I told Tina I'd put her complaints in her chart - which I did - and examined her pupils, heart, lungs, abdomen, and checked for edema. This is what it looks like in her chart:

PE gen: well-appearing young female in NAD, AAOx3
HEENT: PERRL, sclera anicteric, mucus membranes intact
CV: RRR, no murmurs, rubs, gallops or thrills appreciated
Pulm: CTA [clear to auscultation]
Abd: + BS 4 quadrants, soft, ND, NT, no hsm [nondistended, nontender, no hepatosplenomegaly]
Ext: no c/c/e [cyanosis, clubbing or edema]

This is what you get if you are actually 100% physically healthy and waiting a week for transfer. I made my sad sorry-you-aren't-enjoying-your-stay look and waited for her to get out the rest of her morning angst and headed out to write my note.

I got out Ronald's chart next. Ronald is a 30-something black male who p/w epigastric pain and shaking of his hands. He usually drinks a 6-pack of beer/day but stopped around Monday, started shaking on Wednesday and presented to the ED on Thursday. (Ok folks, what's the treatment plan for acute pancreatitis?) When I saw him on Thursday he was not looking well, we had him on a banana bag (saline, thiamine, folate, multivitamin) but it was probably more withdrawal than his pancreas that was hurting him. I went in with Res. This morning he had only a little bit of pain, and was hungry. Res told him that if he felt ok to eat that we would start giving him food.

Ok so last night I decided to read up on pancreatitis because Dr. Attending told us that she would pimp us on it today. Treatment for pancreatitis should be NPO to give the pancreas a break, and generally unless its necrotizing it resolves on its own. Give morphine as needed, and in Ronald's case he gets benzos for his withdrawal - ativan and librium on a standing basis. When we left Ronald's room I asked as politely as I could if it would be ok for us to give him PO, or if we should keep giving his pancreas a break. Res said if his pancreatitis was still bad he wouldn't want to eat, and she put in the order for PO.
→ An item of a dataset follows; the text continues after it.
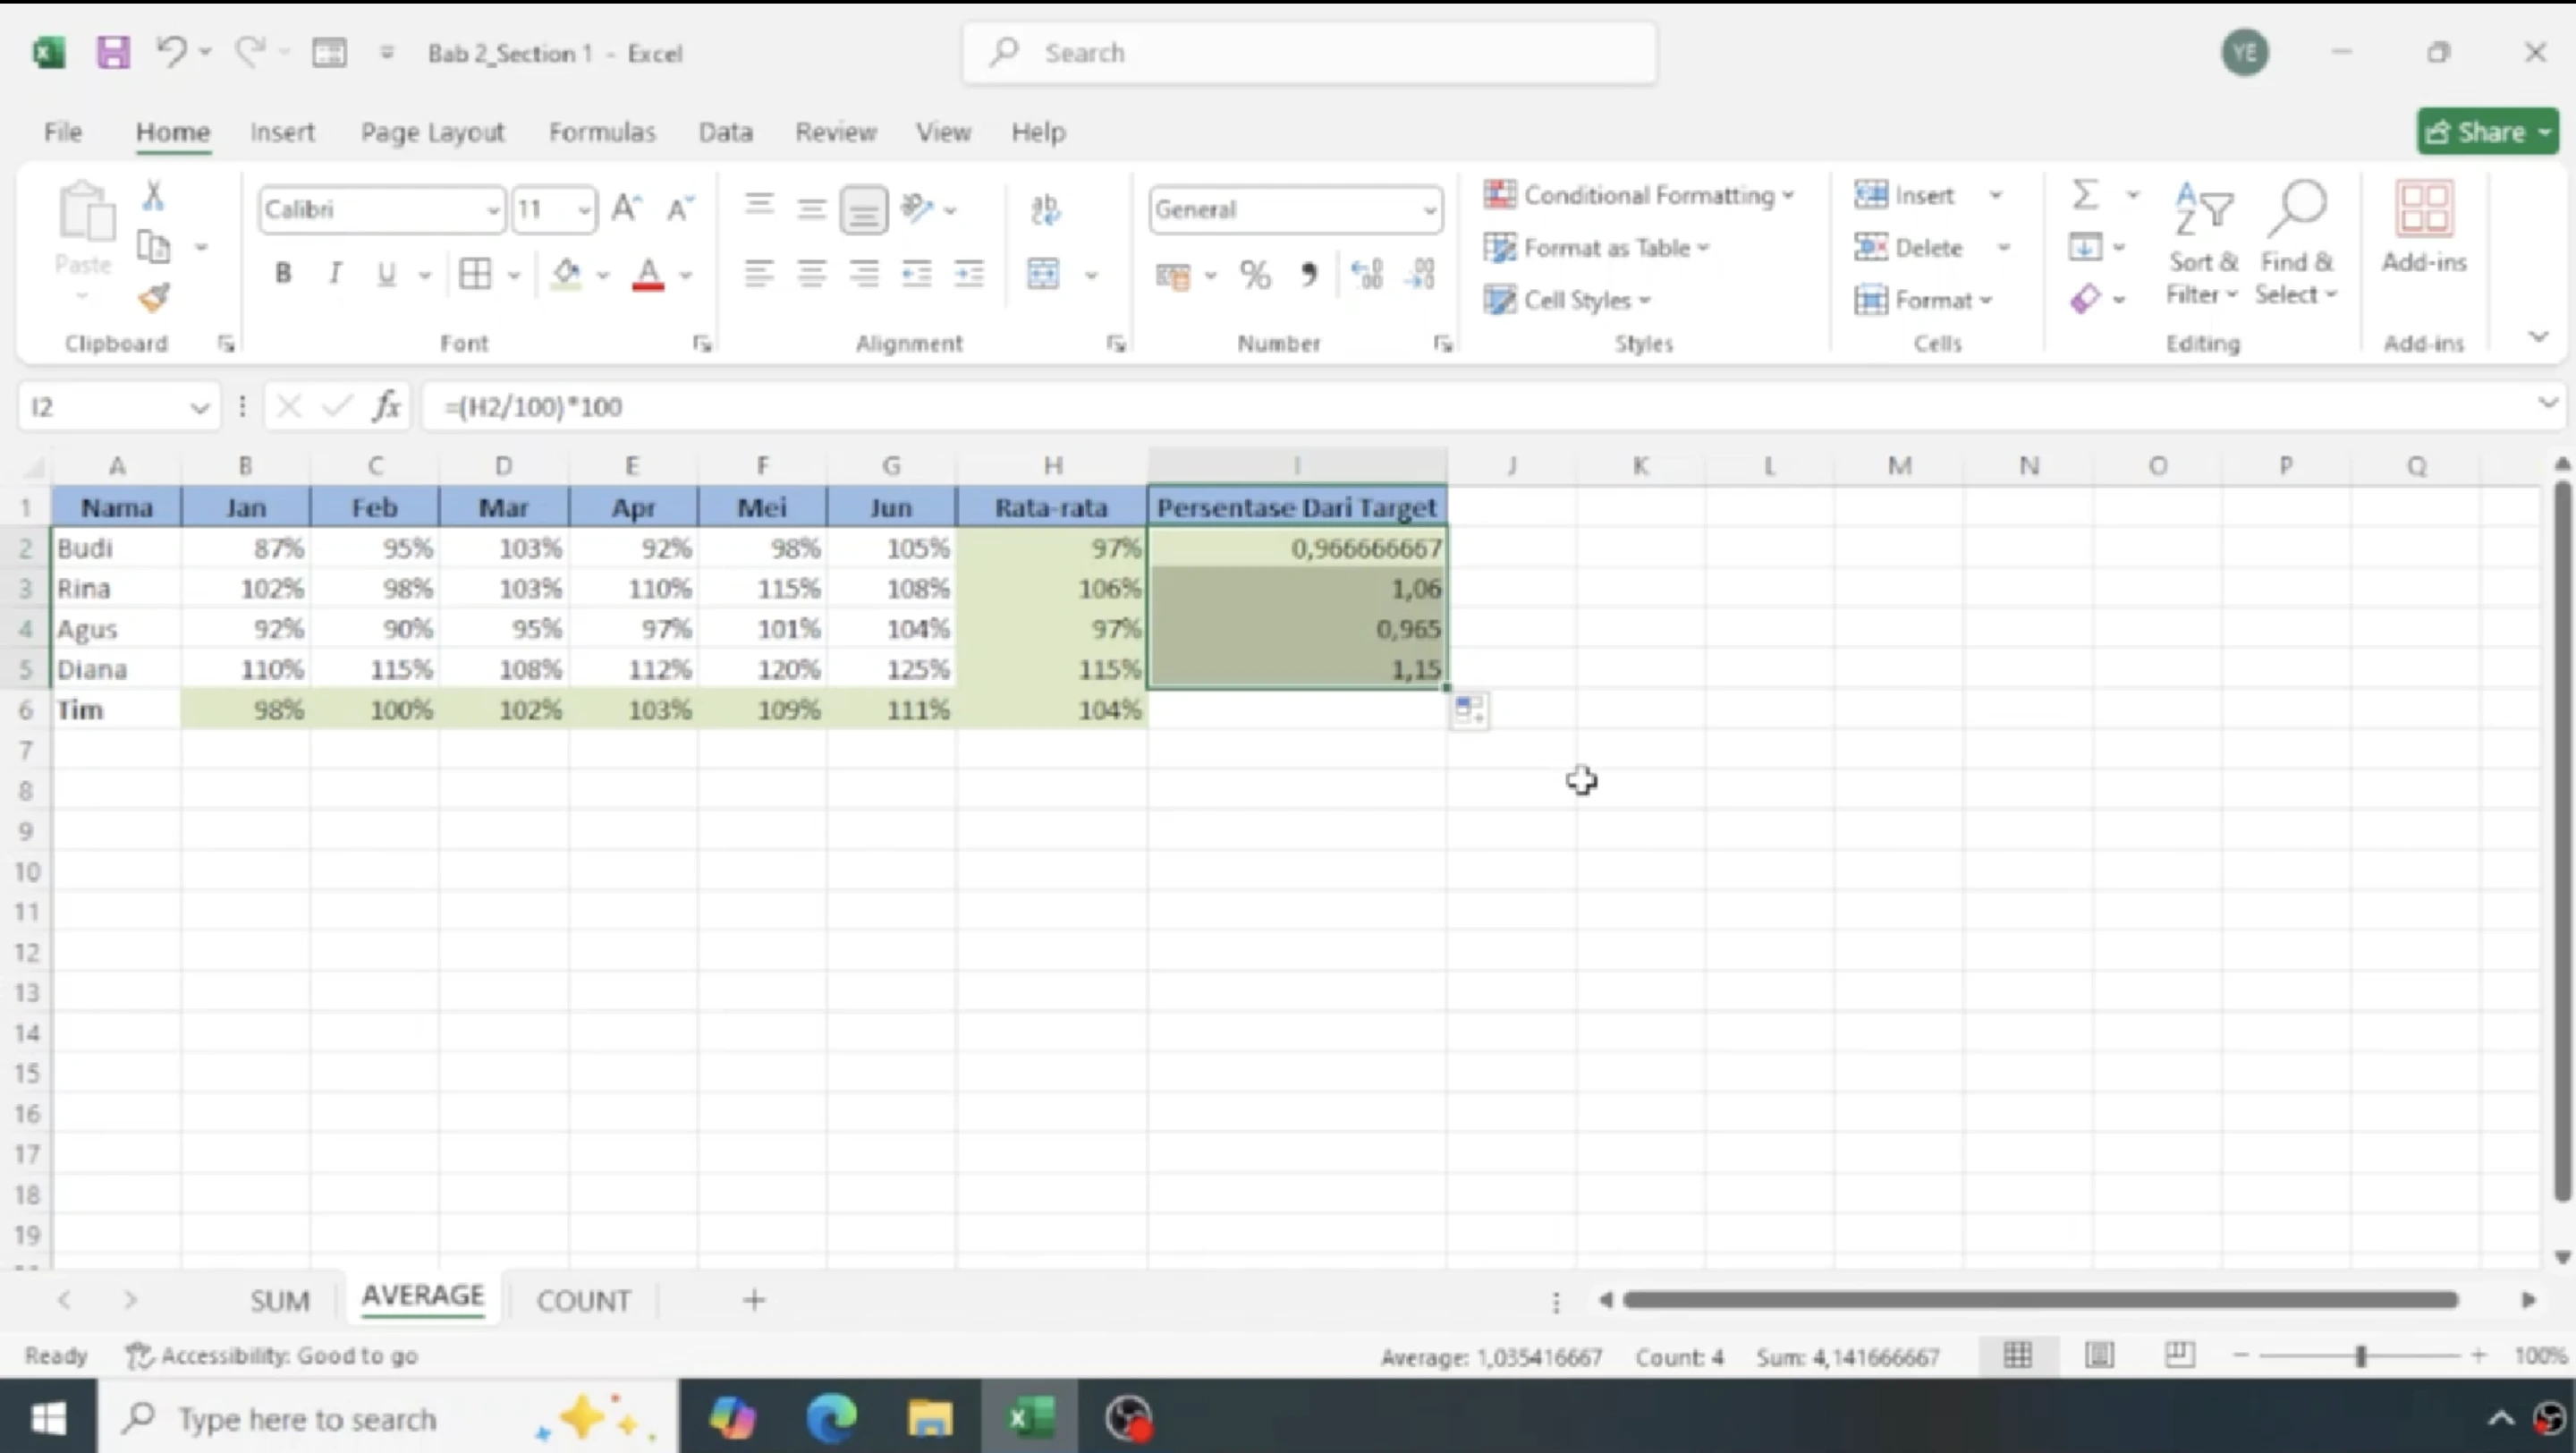Increase decimal places

click(1367, 274)
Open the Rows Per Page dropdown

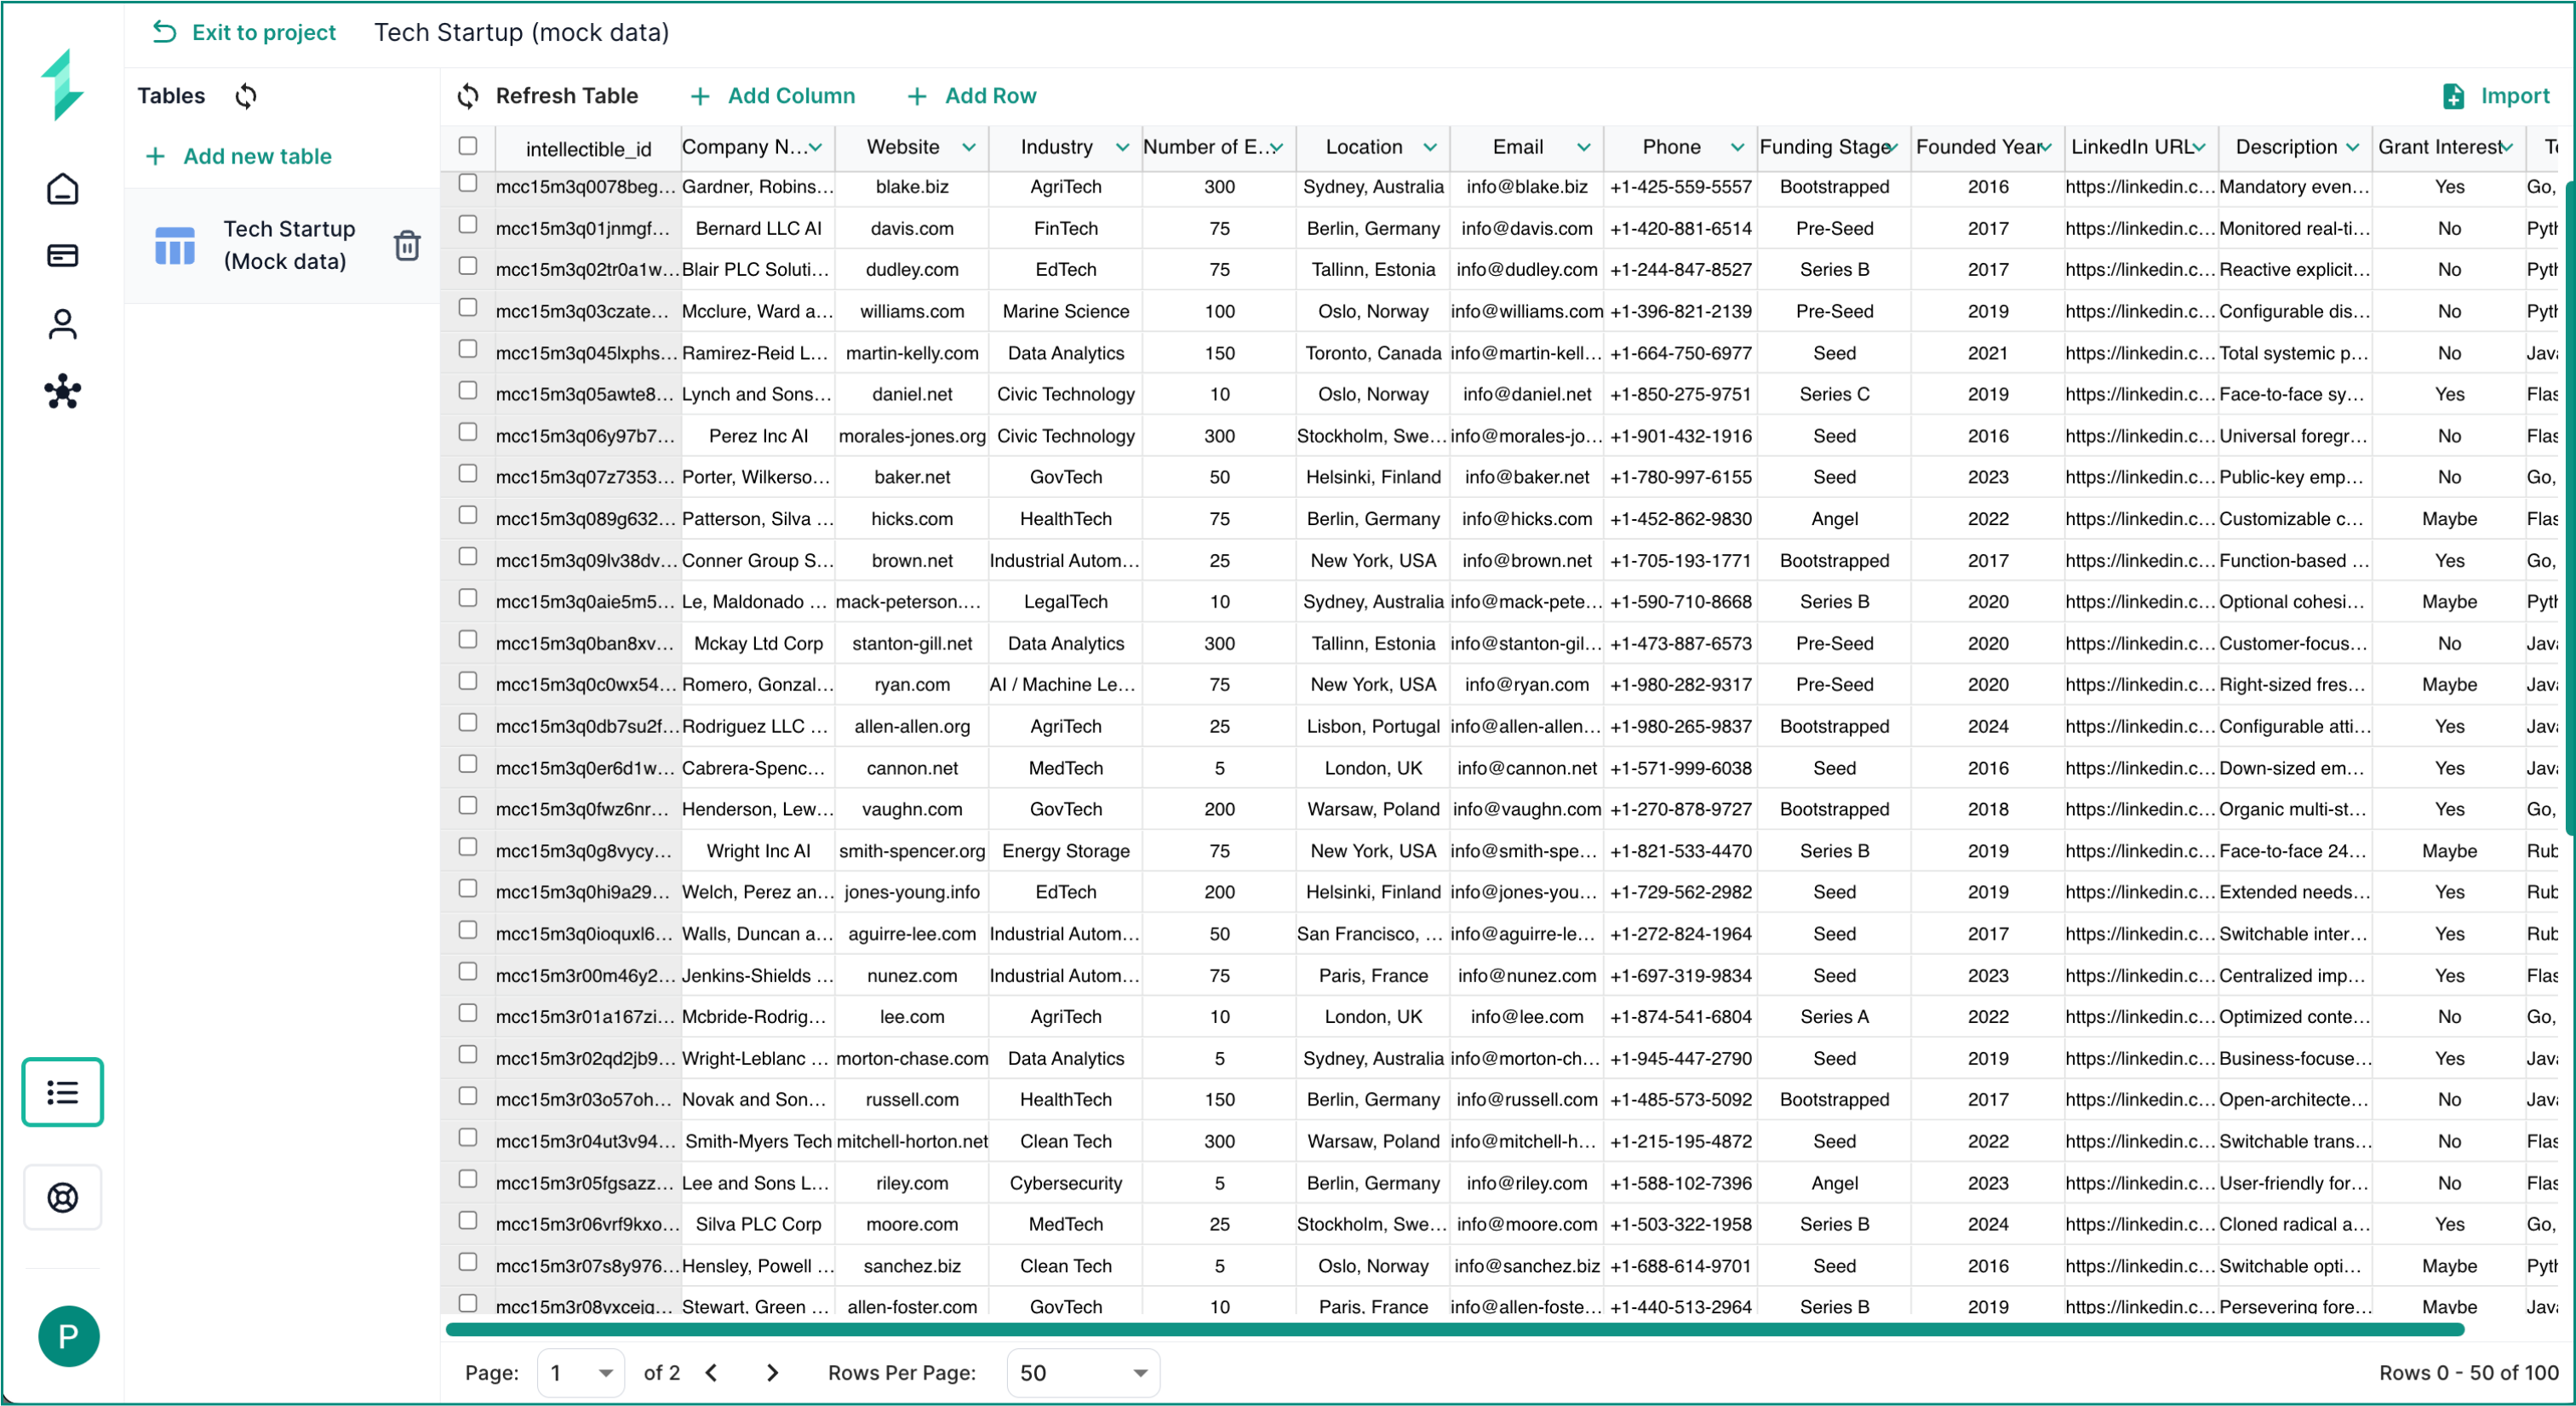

Third and my last patient of the morning was Ms. Helen. Ms. Helen is a 49 yo divorced mother of two who presented after injecting herself with 90 units of her son's insulin in a suicide attempt, which resulted in a seizure. Several hours later she was able to call 911 and get herself to the hospital. Today was her 3rd day here and she was looking well. I saved her for last because she is my favorite patient, she is so sweet and pleasant I wonder why anyone would ever want to hurt her, including herself.

I'm worried about Ms. Helen. I've been following her the few days that she's been here and while she brightens up my day and makes me feel good about myself, I'm worried that she's in some denial right now. Here is how the typical exchange goes:
J Ms. Helen? Good morning.
H (waking) Good morning dear! Look at that smiling face!
J How are you doing today?
H Oh I'm doing fine. I'm much better. But how are you doing?
J Well this morning is dragging a bit-- (wait, she is the patient.) Any pain today?
H Not really, my calves feel much better, they aren't as tight. What is your day like today? Long day?
J Well tomorrow we are on call . . .
H On a Saturday? My they work you so hard, don't they?
J It's a lot of work but I am really enjoying it. (Back to the patient, damn it!!) How is your tongue feeling today?
H I think it's healing, but it still hurts.

Ms. Helen's tongue hurts because she bit it pretty hard during her seizure. Her calves are tight because her muscles contracted so hard during her seizure that she had rhabdomyolysis. (What is the number 1 cause of rhabdo in the US?) When she came in, her CPK was elevated in the 3000s so as opposed to Tina, we are medically treating her, bolusing her with fluids to get it down, before she can be transferred to inpt.

Ms. Helen's physical exam was benign, except that I'm pretty sure I heard an S4 at the left sternal border. I don't know why she should have a gallop or how I could be the only one to exam her to actually hear it, but I note it in her chart anyway. I stay in her room talking to her (me desperately trying to keep the conversation on her) until it's time for rounds at 10.

Part II: Rounds, coming soon.

** Names have been changed, and while I usually try to refer to my patients by their last names I'm only using first names for added privacy.